I'm trying to solve the Folland Real analysis p.32 problem 19 and it was easy to show that the inner measure of a measurable set equals the outer measure. However I'm stuck at the converse.
Could anyone help me how to prove that if the inner measure equals the outer meausure, then the set is measurable?
This is the definition of measurability in Folland.

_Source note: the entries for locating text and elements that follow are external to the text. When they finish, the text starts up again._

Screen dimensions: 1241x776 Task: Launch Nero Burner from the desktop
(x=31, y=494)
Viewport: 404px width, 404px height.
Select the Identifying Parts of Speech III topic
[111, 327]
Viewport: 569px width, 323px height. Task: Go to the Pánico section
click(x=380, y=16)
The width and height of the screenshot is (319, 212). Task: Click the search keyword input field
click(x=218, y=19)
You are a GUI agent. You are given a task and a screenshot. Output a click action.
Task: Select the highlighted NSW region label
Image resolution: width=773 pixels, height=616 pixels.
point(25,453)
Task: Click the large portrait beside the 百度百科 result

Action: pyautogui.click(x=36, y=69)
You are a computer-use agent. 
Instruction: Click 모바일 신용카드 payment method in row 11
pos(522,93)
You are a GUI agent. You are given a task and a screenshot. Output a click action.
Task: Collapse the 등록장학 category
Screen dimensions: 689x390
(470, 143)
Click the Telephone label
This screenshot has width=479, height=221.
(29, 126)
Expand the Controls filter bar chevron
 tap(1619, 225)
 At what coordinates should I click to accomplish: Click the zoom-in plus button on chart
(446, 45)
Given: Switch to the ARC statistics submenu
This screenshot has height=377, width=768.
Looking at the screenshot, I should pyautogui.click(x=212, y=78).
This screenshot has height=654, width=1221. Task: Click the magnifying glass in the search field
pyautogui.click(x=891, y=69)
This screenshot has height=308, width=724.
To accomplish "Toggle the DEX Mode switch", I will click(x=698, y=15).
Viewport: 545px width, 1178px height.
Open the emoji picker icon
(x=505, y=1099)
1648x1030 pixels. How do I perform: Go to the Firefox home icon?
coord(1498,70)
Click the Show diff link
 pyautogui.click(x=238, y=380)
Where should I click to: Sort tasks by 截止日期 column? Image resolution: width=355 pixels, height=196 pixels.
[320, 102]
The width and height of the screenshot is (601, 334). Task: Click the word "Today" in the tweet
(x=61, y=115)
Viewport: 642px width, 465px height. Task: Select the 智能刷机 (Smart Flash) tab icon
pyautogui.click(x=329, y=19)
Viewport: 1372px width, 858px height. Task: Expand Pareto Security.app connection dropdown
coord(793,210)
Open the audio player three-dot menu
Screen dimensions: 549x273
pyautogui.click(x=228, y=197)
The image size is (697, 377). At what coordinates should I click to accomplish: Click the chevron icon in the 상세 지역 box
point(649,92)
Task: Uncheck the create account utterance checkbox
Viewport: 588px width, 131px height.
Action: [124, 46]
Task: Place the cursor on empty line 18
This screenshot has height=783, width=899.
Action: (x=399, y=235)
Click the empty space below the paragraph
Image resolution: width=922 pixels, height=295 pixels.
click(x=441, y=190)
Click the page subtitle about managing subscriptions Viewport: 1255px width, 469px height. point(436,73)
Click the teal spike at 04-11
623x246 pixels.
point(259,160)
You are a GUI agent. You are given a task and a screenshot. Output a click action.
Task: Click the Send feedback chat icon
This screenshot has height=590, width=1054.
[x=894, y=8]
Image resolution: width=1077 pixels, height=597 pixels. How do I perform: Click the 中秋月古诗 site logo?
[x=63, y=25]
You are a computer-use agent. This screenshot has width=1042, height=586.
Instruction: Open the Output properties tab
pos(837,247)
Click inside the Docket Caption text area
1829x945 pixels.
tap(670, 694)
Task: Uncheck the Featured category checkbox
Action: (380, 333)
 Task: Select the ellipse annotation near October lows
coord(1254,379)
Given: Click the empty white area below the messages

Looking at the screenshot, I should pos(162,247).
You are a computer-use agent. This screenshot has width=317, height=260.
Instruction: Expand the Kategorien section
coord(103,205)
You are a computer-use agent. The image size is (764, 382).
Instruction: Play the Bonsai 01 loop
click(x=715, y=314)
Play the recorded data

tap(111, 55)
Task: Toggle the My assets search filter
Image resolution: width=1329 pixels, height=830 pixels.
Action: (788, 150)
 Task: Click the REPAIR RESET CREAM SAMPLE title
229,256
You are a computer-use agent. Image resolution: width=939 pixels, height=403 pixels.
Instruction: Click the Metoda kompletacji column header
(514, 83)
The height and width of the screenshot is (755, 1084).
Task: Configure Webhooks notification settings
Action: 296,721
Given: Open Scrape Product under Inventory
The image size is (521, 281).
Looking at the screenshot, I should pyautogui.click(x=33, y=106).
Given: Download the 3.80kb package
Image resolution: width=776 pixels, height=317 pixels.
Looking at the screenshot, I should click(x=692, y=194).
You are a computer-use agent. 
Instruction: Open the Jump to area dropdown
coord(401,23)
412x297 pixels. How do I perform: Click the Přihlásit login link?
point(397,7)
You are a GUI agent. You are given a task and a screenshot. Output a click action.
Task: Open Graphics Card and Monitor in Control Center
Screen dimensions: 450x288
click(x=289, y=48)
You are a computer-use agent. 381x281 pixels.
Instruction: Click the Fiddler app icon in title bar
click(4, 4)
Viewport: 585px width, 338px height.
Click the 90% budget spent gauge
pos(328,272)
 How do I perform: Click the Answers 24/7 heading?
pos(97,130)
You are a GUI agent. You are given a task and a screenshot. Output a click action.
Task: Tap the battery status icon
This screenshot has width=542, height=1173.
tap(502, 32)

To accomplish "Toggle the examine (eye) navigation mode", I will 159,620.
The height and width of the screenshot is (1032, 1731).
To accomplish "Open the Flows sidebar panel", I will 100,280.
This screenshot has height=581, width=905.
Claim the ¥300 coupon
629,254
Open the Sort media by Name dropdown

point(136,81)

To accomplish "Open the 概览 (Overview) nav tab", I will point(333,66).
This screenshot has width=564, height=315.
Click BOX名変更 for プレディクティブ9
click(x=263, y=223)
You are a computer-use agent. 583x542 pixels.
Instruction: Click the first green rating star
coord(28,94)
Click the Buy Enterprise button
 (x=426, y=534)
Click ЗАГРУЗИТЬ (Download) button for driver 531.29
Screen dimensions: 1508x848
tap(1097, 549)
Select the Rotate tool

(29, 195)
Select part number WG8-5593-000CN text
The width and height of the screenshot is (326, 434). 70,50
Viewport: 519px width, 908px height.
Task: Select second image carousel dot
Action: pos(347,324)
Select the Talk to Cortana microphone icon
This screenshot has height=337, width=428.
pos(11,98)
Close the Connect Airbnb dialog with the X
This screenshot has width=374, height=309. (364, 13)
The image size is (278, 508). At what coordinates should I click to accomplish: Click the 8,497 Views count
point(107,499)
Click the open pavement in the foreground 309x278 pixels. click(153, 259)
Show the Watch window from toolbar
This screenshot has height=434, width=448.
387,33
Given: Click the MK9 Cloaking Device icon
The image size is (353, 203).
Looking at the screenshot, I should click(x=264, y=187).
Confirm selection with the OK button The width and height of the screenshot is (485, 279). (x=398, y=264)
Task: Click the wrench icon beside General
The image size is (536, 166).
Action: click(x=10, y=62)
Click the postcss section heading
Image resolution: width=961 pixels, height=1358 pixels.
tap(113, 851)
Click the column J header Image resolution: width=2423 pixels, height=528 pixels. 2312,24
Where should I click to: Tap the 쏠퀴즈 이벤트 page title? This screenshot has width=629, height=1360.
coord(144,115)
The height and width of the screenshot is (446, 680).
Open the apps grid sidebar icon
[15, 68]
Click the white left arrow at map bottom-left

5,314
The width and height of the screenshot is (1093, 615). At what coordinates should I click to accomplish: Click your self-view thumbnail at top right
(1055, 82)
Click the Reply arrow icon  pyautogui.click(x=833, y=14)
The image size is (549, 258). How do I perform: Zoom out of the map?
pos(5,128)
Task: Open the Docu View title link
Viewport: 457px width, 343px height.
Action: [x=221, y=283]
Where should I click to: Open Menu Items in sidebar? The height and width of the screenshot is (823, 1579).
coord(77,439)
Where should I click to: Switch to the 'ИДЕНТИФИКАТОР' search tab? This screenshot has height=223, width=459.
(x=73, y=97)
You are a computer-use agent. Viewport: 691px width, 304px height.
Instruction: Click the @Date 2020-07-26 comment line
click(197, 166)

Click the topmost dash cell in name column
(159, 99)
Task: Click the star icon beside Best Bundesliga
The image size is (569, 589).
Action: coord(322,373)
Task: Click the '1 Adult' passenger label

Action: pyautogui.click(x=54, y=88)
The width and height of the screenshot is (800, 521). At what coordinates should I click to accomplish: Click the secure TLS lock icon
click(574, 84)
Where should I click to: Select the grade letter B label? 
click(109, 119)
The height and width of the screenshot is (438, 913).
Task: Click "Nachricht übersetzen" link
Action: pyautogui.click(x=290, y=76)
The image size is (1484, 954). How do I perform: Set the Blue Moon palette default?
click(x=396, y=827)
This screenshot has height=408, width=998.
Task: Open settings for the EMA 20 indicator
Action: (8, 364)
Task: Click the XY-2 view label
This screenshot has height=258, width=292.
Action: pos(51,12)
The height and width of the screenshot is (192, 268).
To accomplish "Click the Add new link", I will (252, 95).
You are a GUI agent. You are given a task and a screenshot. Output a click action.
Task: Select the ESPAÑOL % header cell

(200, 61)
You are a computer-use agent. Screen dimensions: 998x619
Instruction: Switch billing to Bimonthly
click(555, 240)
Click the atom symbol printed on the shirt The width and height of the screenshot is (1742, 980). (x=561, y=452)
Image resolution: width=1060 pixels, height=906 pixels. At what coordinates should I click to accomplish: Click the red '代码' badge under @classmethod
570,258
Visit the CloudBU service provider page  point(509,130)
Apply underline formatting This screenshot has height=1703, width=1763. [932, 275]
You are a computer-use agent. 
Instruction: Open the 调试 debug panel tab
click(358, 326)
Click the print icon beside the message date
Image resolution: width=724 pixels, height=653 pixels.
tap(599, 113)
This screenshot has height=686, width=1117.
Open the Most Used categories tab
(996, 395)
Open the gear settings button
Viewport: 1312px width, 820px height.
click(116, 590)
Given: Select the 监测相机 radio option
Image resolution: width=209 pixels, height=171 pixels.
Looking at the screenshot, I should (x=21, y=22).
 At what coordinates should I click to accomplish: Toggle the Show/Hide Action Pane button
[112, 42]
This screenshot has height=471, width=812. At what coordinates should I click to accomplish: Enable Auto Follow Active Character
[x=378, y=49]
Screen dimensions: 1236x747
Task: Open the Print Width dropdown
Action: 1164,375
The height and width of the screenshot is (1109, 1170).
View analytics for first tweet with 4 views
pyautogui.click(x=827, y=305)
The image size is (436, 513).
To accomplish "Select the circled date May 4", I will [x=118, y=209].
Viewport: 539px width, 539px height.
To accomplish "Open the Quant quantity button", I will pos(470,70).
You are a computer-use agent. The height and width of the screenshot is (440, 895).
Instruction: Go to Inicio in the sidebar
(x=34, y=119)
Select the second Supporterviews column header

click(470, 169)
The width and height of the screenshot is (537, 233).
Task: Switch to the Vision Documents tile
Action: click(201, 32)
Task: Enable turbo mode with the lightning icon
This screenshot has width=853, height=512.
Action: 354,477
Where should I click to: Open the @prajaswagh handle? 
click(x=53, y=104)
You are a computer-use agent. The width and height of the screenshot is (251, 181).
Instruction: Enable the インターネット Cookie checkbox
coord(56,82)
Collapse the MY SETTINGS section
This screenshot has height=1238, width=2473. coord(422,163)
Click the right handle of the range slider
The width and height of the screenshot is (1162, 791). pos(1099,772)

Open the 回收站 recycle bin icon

And the problem 19 is the one that I'm stuck at.
Best Answer
Suppose $\mu^*(E) = \mu_*(E) := \mu_0(X) - \mu^*(E^c)$. Then, because $\mu^*(X) = \mu_0(X) < \infty$, $$\mu^*(X) = \mu_0(X) = \mu^*(E) + \mu^*(E^c).$$
Now, we can use Exercise 18 (a) to show that for each $n\in \mathcal{N}$ there is an $A_n \in \mathcal{A}_\sigma$ such that $A_n \supset E$ and $\mu^*(E) \leq \mu^*(A_n) \leq \mu^*(E) + \frac{1}{n}$. Setting $B = \bigcap A_n$, we have that $$\mu^*(E) \leq \mu^*(B) \leq \mu^*(A_n) \leq \mu^*(E) + \frac{1}{n}, $$ for each $n$. Hence, $\mu^*(B) = \mu^*(E)$. Since each $A\in \mathcal{A}$ is measurable and the measurable sets form a $\sigma$-algebra, $B$ is also measurable.
Thus, we have that $$\mu^*(X) = \mu^*(E) + \mu^*(E^c) = \mu^*(B) + \mu^*(B^c).$$ Since $\mu^*(B) = \mu^*(E) < \infty$, we also have $\mu^*(B^c) = \mu^*(E^c)$. Using the measurability of $B$ again we have $$ \begin{align*} \mu^*(E) + \mu^*(E^c) &= \mu^*(E) + \mu^*(B\cap E^c) + \mu^*(B^c\cap E^c) \\ &= \mu^*(E) + \mu^*(B\cap E^c) + \mu^*(B^c)\\ & = \mu^*(E) + \mu^*(B\cap E^c) + \mu^*(E^c). \end{align*} $$
Hence, $\mu^*(B\setminus E) = 0$, so we can apply Exercise 18 (b) to show that $E$ is measurable.